En outre, nous nous engageons, à l’échelle européenne pour:

  • La création d’une Agence de notation européenne adossée à la cour européenne des comptes, chargée d’évaluer, indépendamment des conflits d’intérêt, les dettes souveraines en fonction des données qu’elle détient,
  • L’interdiction des CDS sur les dettes souveraines,
  • L’Encadrement des marchés de produits dérivés de gré à gré par la mise en place de chambre de compensation,
  • L’Interdiction des ventes à découvert sans contrepartie commerciale,
  • La création d’eurobonds par le Fonds Européen de Stabilité Financière dont les fonds propres seraient accrus (voir ci-dessous). Les Etats-membres pourraient choisir, de façon facultative, d’y recourir, en complément des bons du trésor qu’ils émettent eux-mêmes, notamment lorsque ces derniers leur permettent d’obtenir de plus bas taux,

Il est évident que la simple action sur le système bancaire ne suffira pas à contrer les risques récessionistes. Si la situation de trappe à liquidité était avérée et qu’a-fortiori, l’investissement restait insensible aux taux d’intérêt, seule la politique budgétaire serait de nature à provoquer un effet contra-cyclique sur l’activité. Elle sera indispensable pour recapitaliser les banques. Elle devra de surcroît soutenir l’investissement public et abonder le fonds européen de stabilité financière. Ce dernier a pour vocation de mobiliser l’épargne européenne par émission de titres, afin de dégager les ressources nécessaires au financement à bas taux des dettes souveraines. Ces titres ne sont rien d’autre que l’embryon des eurobonds. Leur accouchement nécessitera un investissement de chaque Etat membre pour accroître les fonds propres du fonds de stabilité (La France s’est d’ores et déjà engagée à abonder 14 milliards d’ici 2014 dans le cadre du deuxième plan de sauvetage de la Grèce). Ici encore, la situation concrète se chargerait de rappeler aux promoteurs de la « règle d’or » que celle-ci a ceci d’absurde qu’elle ne permet en aucun cas de régir aux fluctuations du cycle économique et de relever les défis d’une solidarité fédérale.

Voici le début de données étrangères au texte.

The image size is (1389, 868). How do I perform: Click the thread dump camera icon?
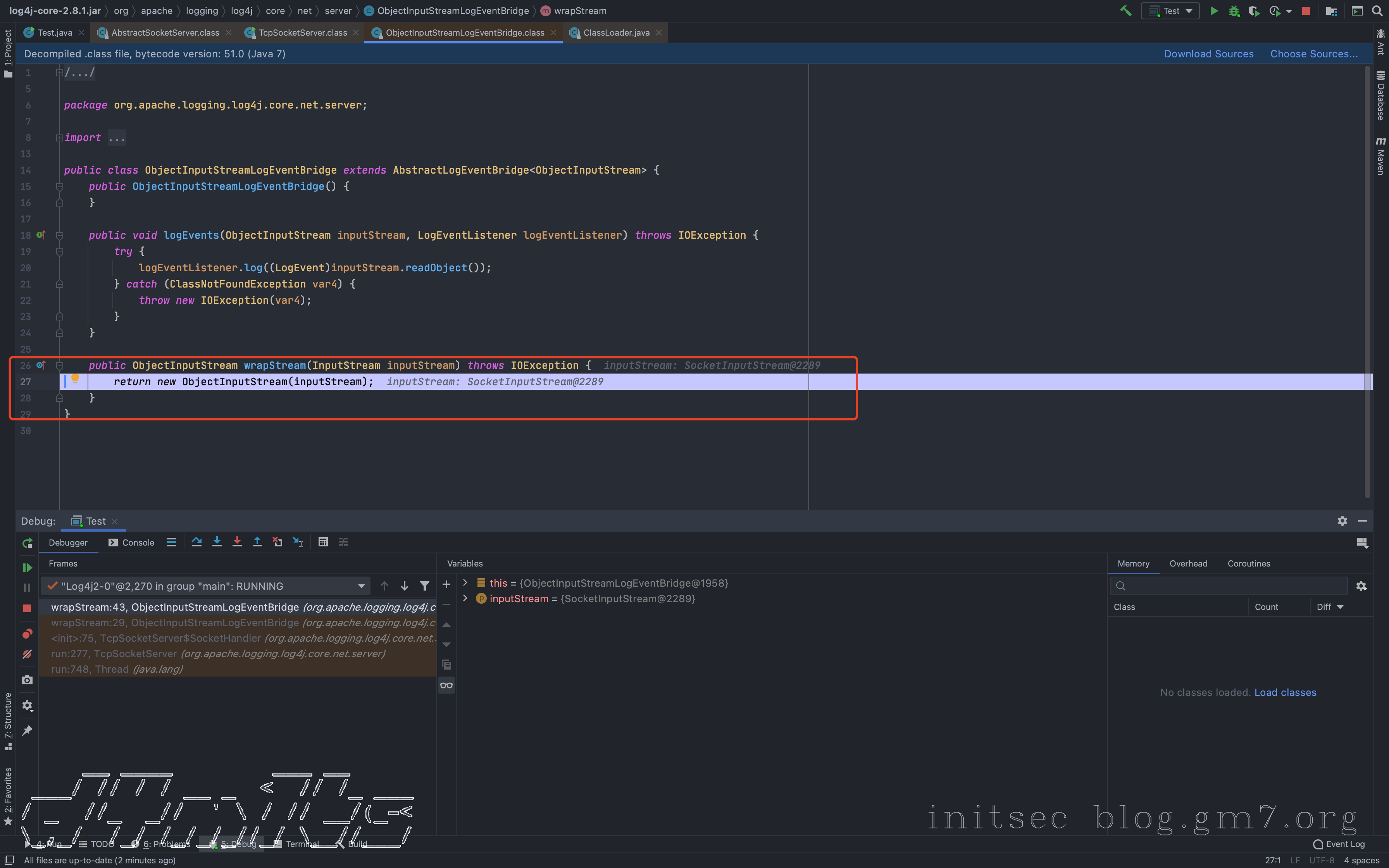tap(27, 680)
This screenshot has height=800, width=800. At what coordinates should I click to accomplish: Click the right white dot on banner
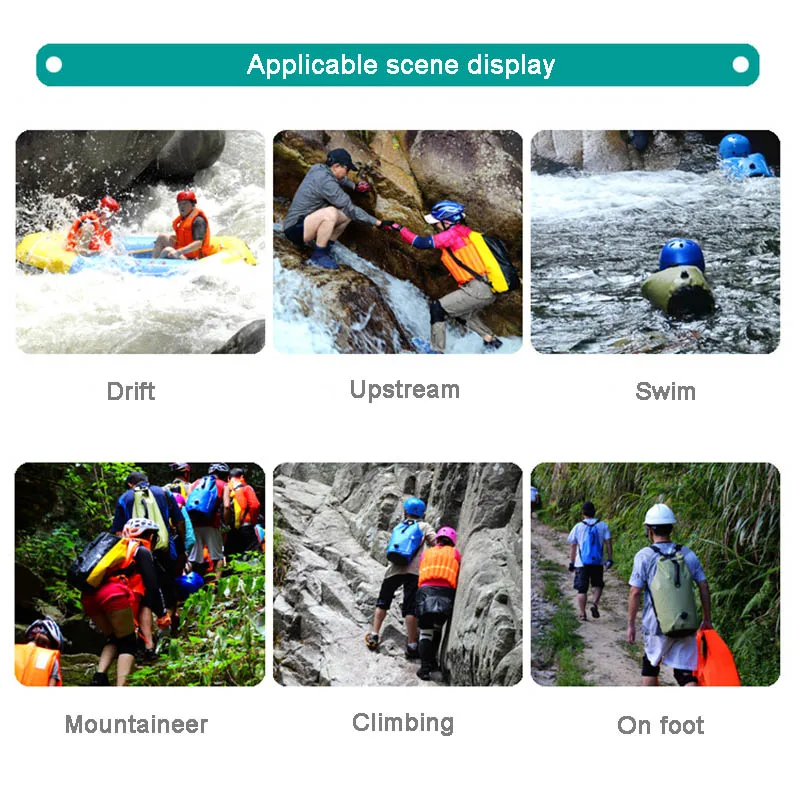741,65
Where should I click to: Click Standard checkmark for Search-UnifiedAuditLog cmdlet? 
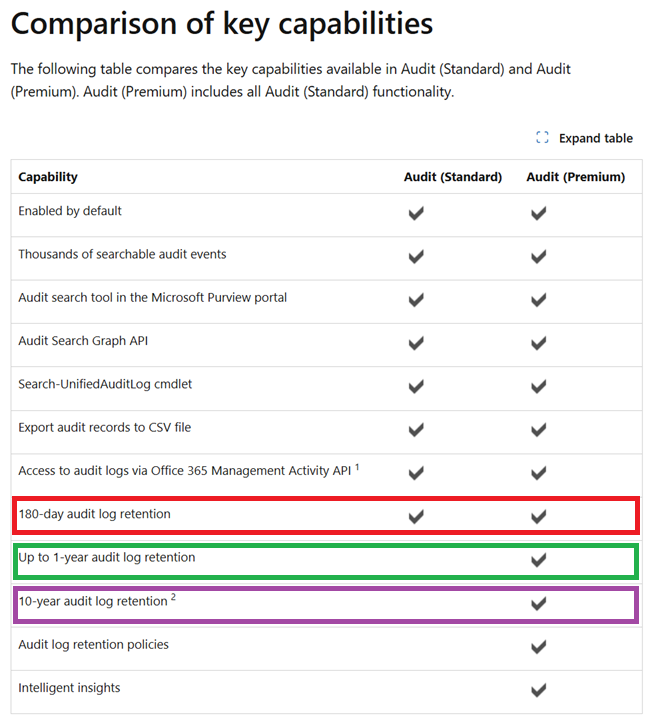[x=416, y=386]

A ceux qui invoque l’état catastrophique des finances publiques pour justifier l’inaction ou l’impossibilité d’user de l’instrument budgétaire, il faut répondre que la majeure partie de la dette est illégitime (elle provient d’inutiles baisses d’impôts dont les rentiers ont bénéficié) et qu’il sera bientôt de bon ton de la restructurer, d’autant que ses détenteurs (les banques) demanderont sous peu aux Etats de venir à leur secours bien plus qu’ils ne dénonceront les pertes occasionnées par leur « participation » aux plans de sauvetage de la Grèce.